A few days later the New York Evening Post broke the story that the documents were forged. About the same day a worried cable reached the State Department from Ambassador Page in London. He had just talked to Major Dansey and Major Dansey expressed grave doubts. Furthermore Major Dansey said that he had told Sisson, when they had talked in London, that the British thought the documents were forgeries. Page asked rather pointedly why Sisson hadn’t informed his own government of these doubts.
Creel immediately called Sisson who was out of town on the long distance phone. Sisson denied “specifically and absolutely” having had any such conversation with Major Dansey, but he did admit having met him. A couple of college professors supposed to know Russian were induced to look over the documents and to declare in writing, in a guarded sort of way, that they were genuine. Publication continued.
On the afternoon of August 2, William S. Graves, freshly appointed major general in the National Army, received a message in code from the Chief of Staff ordering him to take the first fast train to Kansas City. Graves, who had just taken over command of a division training in Palo Alto for service in France, had served for several years as secretary to the General Staff, and after pulling all the strings he knew, had finally gotten himself assigned to combat service. Worried for fear something had gone wrong with his plans, he sat up in a day coach all the way from San Francisco to Kansas City because the pullmans were full. His instructions were to proceed to the Hotel Biltmore and there to report to the Secretary of War.
When the much puzzled general stepped off the train in the Kansas City station, he was approached by a redcap who told him that the Secretary of War was waiting to see him in a private room.
His conversation with Mr. Baker was hasty because the little man was about to catch a train out.
The Secretary began by saying in a jocular tone that he was sorry but he had to send Graves to Siberia. He said he knew the general wanted to go to France and that Graves mustn’t blame General March; March had tried to get him out of the assignment. Some day, Baker added mysteriously, he might tell Graves why he had to be the one to go. “If in future you want to cuss anybody for sending you to Siberia,” he said, “I am the man.”
He pulled a long sealed envelope out of his pocket and thrust it in the general’s hand. “This contains the policy of the United States in Russia which you are to follow. Watch your step; you will be walking on eggs loaded with dynamite. God bless you and goodbye,” and he was off to his train.

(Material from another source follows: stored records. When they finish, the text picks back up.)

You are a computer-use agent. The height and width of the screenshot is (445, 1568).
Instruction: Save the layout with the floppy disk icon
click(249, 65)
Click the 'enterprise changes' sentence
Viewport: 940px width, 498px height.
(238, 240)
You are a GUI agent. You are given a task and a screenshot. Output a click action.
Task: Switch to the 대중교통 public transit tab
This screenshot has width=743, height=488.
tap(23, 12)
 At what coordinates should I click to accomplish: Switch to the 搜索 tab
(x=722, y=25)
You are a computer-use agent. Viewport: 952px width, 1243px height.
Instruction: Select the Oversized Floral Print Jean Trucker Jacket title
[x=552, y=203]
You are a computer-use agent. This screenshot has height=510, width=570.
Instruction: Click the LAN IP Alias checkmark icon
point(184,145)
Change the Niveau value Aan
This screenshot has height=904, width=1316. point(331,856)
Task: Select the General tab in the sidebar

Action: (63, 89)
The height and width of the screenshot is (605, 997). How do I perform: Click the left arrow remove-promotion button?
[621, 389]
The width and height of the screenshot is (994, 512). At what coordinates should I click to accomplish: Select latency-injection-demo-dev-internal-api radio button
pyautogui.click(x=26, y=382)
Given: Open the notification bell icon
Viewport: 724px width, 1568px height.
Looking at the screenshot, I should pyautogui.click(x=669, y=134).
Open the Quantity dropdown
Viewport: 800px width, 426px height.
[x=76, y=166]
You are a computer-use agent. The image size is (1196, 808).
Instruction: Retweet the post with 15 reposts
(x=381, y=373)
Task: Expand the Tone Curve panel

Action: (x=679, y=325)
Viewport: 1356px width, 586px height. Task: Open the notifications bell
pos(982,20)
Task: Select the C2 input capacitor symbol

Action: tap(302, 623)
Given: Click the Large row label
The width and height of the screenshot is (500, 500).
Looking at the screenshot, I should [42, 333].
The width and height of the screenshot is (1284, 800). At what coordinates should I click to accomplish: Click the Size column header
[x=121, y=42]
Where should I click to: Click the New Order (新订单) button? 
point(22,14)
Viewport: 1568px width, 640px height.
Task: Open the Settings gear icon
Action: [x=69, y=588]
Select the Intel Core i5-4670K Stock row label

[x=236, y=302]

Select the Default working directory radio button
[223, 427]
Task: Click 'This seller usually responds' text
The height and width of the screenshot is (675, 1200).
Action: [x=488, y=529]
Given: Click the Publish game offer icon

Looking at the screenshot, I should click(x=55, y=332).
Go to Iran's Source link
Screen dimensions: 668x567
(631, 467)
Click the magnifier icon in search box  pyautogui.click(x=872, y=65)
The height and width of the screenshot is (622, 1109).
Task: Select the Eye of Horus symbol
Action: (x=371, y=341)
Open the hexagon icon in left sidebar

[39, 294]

The general went to a hotel, locked himself in his room and read the document in the sealed envelope. It was President Wilson’s aide memoire. So far as can be discovered, these were the only instructions he ever had from Washington.
“After carefully reading the document and feeling that I understood the policy,” the general wrote in the account he published years later, “I went to bed but I could not sleep and kept wondering what other nations were doing and why I was not given some information about what was going on in Siberia.”
If General Graves was a puzzled man reading President Wilson’s aide memoire in that hotel room in Kansas City, he was an even more puzzled man when he arrived in Vladivostok. He disembarked from the transport Thomas with a force of about two thousand men, and found there two regiments awaiting his command, which had been shipped up from the Philippines with a field hospital and transport units. The morning he landed Graves discovered, on making what he thought was a courtesy call on the ranking Japanese general, that General Otani expected the American force to serve under his orders.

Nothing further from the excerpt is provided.